PROBLEM STATEMENT:
With the line containing "Where should I click to: Click" as the starting point, write out each line exactly through the final line of the listing, both ends included.
(DATA EXTRACTS)
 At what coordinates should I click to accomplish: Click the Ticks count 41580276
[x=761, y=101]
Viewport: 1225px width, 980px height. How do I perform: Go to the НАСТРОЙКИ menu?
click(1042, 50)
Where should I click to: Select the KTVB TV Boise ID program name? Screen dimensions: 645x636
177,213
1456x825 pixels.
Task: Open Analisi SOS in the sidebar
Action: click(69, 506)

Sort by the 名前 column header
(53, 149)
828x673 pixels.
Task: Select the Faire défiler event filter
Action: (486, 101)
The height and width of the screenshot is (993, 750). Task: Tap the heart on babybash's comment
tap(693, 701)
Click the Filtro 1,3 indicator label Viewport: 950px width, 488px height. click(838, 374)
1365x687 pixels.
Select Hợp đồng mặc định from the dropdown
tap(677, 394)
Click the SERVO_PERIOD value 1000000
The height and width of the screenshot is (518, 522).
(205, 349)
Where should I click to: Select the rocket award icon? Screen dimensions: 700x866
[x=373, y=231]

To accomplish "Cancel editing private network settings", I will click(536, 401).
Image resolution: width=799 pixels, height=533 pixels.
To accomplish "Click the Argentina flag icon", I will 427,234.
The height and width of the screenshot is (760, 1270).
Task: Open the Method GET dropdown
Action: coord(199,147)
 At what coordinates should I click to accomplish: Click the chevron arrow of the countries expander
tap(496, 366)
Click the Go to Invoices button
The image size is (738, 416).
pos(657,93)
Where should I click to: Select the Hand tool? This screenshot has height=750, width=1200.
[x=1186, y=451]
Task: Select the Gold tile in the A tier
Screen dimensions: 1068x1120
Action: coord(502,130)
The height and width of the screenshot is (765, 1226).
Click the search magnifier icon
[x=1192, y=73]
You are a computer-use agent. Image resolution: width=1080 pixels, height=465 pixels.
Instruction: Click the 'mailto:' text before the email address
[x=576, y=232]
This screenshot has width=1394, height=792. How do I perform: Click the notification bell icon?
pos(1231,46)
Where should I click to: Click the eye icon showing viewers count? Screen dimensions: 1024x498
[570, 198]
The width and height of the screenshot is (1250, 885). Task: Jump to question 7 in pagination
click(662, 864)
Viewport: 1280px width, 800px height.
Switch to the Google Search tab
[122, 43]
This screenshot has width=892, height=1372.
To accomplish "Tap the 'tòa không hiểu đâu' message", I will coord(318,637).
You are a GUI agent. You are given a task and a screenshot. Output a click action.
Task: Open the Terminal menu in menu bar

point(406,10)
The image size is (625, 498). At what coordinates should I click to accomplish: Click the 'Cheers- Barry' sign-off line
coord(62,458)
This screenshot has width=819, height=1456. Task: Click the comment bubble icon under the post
(End DATA EXTRACTS)
YOUR SOLUTION:
Where should I click to: Click the eye icon showing viewers count? Screen dimensions: 1024x498
[570, 198]
The width and height of the screenshot is (1250, 885). Task: Jump to question 7 in pagination
click(662, 864)
Viewport: 1280px width, 800px height.
Switch to the Google Search tab
[122, 43]
This screenshot has width=892, height=1372.
To accomplish "Tap the 'tòa không hiểu đâu' message", I will coord(318,637).
You are a GUI agent. You are given a task and a screenshot. Output a click action.
Task: Open the Terminal menu in menu bar

point(406,10)
The image size is (625, 498). At what coordinates should I click to accomplish: Click the 'Cheers- Barry' sign-off line
coord(62,458)
This screenshot has width=819, height=1456. Task: Click the comment bubble icon under the post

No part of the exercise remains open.